[SOURCE EXTRACT]
<<<<
FIG. 2 is a conceptual diagram of a data pipeline generated within system of FIG. 1, according to one embodiment of the present invention.

FIG. 3A illustrates a more detailed view of read component included in data pipeline of FIG. 2, according to one embodiment of the present invention.

FIG. 3B illustrates a more detailed view of sort operations component included in data pipeline of FIG. 2, according to one embodiment of the present invention.

FIG. 3C illustrates a field linking between the two components of FIGS. 3A and 3B, according to one embodiment of the present invention.

FIGS. 4A and 4B set forth a flow diagram of method steps for linking an output field of an upstream component of a data pipeline with an input field of a downstream component of the data pipeline, according to one embodiment of the present invention.

FIG. 5 illustrates a conceptual block diagram of a general purpose computer configured to implement one or more aspects of the invention.

DETAILED DESCRIPTION

In the following description, numerous specific details are set forth to provide a more thorough understanding of the invention. However, it will be apparent to one of skill in the art that the invention may be practiced without one or more of these specific details. In other instances, well-known features have not been described in order to avoid obscuring the invention.
FIG. 1 illustrates a system 100 configured to implement one or more aspects of the invention. Note that the architecture depicted in FIG. 1 is one exemplary implementation and is not intended to limit the scope of the present invention in any way. As shown, system 100 includes, a client application 102, an application server 108 and a client/server communication application programming interface (API) 110. System 100 also includes a component container 115, a server/container communication API 114 and a database 124.
Client application 102 may execute on a personal computer, game console, personal digital assistant, mobile or computing tablet, or any other device suitable for practicing one or more embodiments of the present invention. FIG. 4 shows an example device on which client application 102 executes.
Client application 102 operates in conjunction with application server 108 and component container 116 to enable a user to construct and execute data pipelines. A data pipeline includes a collection of components and/or nested data pipelines linked together to orchestrate a flow of data between endpoints coupled to the data pipeline. For example, a simple data pipeline may read data from a rich site summary (RSS) feed, reformat the data, and write the reformatted data to a database. In such an example, the RSS feed and the database are the endpoints coupled to the pipeline. A component within a data pipeline is a software module that performs a subtask. Components are classified as connector components that read/write data or operator components that perform an action on data, such as a join operation or a filter operation.
At a high-level, client application 102 enables a user to create and persist new components, assemble new data pipelines, and execute data pipelines that have previously been assembled. To perform these operations, client application 102 communicates with application server 108 and component container 116. Application server 108 is a software-based server that communicates with client application 102 via client/server communication API 110 and performs support operations associated with pipeline assembly. Such support operations include data retrieval from database 124 and communicating with component container 116 via server/container communication API 114 to orchestrate component registration and execution operations. Finally, component container 116 is a software module that registers new components with the component repository and instantiates and executes components included in an assembled data pipeline. The operation of each of client application 102, application server 108 and component container 116 is described in greater detail below.
As shown, client application 102 includes a pipeline design engine 104. Pipeline design engine 104 is a configuration tool that allows a user to create new components, assemble new data pipelines and execute data pipelines that have previously been assembled. To perform these operations, pipeline design engine 104 communicates with application server 108 and component container 116, as described in greater detail below. In one embodiment, pipeline design engine 104 provides a drag-and-drop interface for creating components or combining pre-defined components and/or pipelines to create new data pipelines.
>>>>
[GIVEN DATA]
<<<<
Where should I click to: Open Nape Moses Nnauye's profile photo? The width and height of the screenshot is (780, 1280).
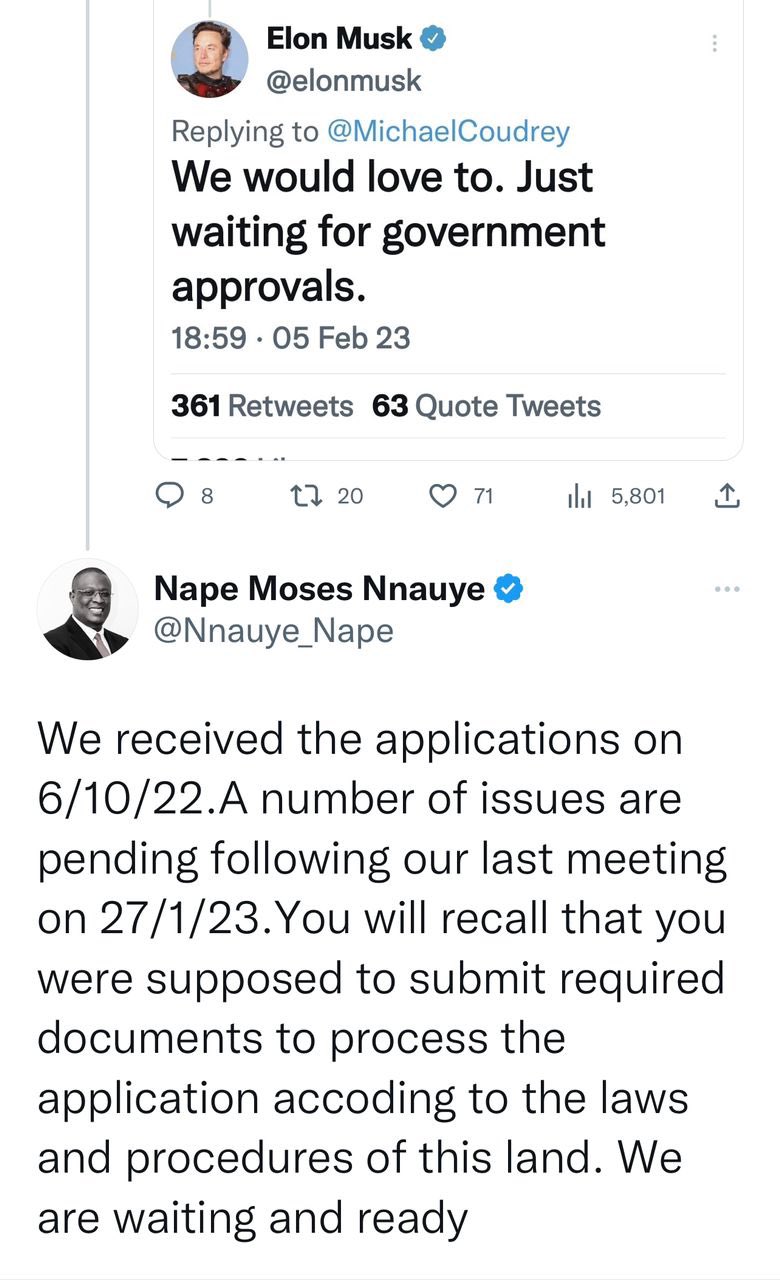[88, 609]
>>>>
[SET PROBLEM A]
Answer each from the data pipeline description, one line per answer, marked (i), (ii), (iii):
(i) What does FIG. 3C illustrate?
(ii) Into which two classes are components of a data pipeline divided?
(iii) What kind of interface does pipeline design engine 104 provide in one embodiment?
[SET PROBLEM B] Resume the data pipeline description, starting right after its final sentence.

[EXERCISE OUTPUT A]
(i) A field linking between the two components of FIGS. 3A and 3B.
(ii) Connector components, which read/write data, and operator components, which perform an action on data.
(iii) A drag-and-drop interface.

[EXERCISE OUTPUT B]
To assemble a particular data pipeline, pipeline design engine 104 also allows the user to create new components. If the user creates a new component, i.e., a new software module that performs a particular task, the pipeline design engine 104 allows the end-user to store the component in a component repository for future use. In one embodiment, components created by one end-user may be shared with one or more other end-users.
In one embodiment, the pipeline design engine 104 transmits a component registration request to application server 108 via client/server communication API 110 when the user requests to store a newly-created component in the component repository. The component registration request may include a component descriptor that specifies the name of the component, function of the component and other information related to the component. The component registration request may also include component logic written or configured by the end-user such that the component performs a specific function when executed.
Application server 108 forwards the component registration request to component container 116 via server/container communication API 114. Component management engine 118 within component container 116 processes the component registration request to parse out the component descriptor as well as the component logic from the component registration request. Component management engine 118 then stores the component descriptor and the component logic in a component repository within database 124.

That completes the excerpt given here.